What is being asked -
Pull every line holding the word "computer" from the data below and copy it.

Records for this task -
--- START ---

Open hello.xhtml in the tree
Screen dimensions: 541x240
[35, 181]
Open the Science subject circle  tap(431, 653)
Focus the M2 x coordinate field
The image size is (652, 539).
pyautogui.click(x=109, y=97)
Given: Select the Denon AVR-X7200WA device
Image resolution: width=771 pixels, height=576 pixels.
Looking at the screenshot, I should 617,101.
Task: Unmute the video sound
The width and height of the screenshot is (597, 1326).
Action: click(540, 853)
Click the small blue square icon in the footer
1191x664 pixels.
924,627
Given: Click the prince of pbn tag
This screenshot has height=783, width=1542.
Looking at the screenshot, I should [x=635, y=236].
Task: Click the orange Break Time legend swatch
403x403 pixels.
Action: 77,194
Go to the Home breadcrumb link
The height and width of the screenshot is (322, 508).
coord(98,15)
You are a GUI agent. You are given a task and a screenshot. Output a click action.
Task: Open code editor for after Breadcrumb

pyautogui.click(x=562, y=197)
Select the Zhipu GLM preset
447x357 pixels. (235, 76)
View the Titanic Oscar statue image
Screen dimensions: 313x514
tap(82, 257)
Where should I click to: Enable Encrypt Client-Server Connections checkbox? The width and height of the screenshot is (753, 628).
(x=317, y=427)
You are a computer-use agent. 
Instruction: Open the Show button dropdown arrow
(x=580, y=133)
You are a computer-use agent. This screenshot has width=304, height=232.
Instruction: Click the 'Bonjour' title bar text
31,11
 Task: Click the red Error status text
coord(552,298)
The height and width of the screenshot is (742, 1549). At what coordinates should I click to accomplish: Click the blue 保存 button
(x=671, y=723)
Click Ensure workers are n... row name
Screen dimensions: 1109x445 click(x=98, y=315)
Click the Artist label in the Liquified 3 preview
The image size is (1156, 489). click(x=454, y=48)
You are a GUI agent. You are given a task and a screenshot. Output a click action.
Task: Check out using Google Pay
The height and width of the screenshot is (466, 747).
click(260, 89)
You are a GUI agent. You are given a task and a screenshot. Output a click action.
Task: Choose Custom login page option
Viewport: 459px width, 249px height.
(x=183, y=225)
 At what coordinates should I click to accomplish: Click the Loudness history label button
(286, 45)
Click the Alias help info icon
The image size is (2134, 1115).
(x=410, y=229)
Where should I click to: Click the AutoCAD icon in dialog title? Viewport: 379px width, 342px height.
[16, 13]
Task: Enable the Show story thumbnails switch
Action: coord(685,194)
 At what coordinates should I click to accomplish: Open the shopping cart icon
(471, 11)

--- END ---

Solution below -
You are a computer-use agent. 
You are a computer-use agent. This screenshot has width=304, height=232.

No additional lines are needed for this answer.